The Godf-otter, Part II: Infamous Vancouver koi boy back for more

Credit to Author: Harrison Mooney| Date: Sun, 03 Nov 2019 02:11:14 +0000

The Chinatown otter is really more of a Pitbull.

Not the much-maligned dog breed, mind you, but the rapper, whose frequent guest appearances often solicit audible groans from rap aficionados. Few phrases in the hip hop world are more dismaying than “feat. Pitbull”, and Saturday’s release from the Vancouver Park Board, which boils down to “Chinese Garden, Part 2 (feat. Otter)”, inspired similar groans. This again?

But the infamous otter, like the career of Pitbull, seems unstoppable. It comes and goes as it pleases, shouting “give me everything tonight.”

The otter made its first appearance in Vancouver’s walled Dr. Sun Yat-sen Classical Chinese Garden about this time last year.
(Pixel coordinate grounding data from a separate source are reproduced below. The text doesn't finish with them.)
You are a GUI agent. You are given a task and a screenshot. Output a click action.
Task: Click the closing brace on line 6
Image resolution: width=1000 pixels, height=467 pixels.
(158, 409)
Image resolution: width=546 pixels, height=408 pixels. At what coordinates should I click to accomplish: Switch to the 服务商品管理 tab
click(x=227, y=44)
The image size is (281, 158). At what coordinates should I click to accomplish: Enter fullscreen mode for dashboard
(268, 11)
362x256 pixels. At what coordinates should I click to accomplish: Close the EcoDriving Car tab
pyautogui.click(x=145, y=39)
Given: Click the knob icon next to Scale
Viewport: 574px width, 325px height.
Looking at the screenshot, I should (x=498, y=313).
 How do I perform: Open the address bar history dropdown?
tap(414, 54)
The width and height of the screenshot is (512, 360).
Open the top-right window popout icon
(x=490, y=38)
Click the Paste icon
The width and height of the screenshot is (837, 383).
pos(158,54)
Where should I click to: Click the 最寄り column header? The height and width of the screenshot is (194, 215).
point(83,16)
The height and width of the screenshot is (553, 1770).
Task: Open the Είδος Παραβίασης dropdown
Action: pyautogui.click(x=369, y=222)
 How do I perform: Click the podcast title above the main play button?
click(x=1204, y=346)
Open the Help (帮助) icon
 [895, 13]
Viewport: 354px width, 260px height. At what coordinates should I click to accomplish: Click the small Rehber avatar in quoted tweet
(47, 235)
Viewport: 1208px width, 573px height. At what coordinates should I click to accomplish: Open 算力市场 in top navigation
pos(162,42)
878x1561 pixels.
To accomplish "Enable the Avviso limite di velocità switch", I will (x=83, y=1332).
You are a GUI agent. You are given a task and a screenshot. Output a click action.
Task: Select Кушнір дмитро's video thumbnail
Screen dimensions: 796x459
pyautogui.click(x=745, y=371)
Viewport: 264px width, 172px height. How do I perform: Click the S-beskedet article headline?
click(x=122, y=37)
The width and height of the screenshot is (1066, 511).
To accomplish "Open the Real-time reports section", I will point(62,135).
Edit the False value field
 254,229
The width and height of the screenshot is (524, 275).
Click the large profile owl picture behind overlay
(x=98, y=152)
On Nov. 18, 2018, staff at the garden first spotted the weaselly creature in the jade green pond while they toured visitors around the site that Saturday afternoon.

Later that day, they realized the otter hadn’t come to the park seeking peace and tranquility, as so many do. Rather, it came for the free food: the prized, gigantic koi that call the water home ever since being donated by the Korean pavilion after Expo 86. Staff soon spotted fish scales on the pond’s bank, and were able to ascertain from the size of the carcass that the otter had already caught and devoured one of the garden’s largest koi.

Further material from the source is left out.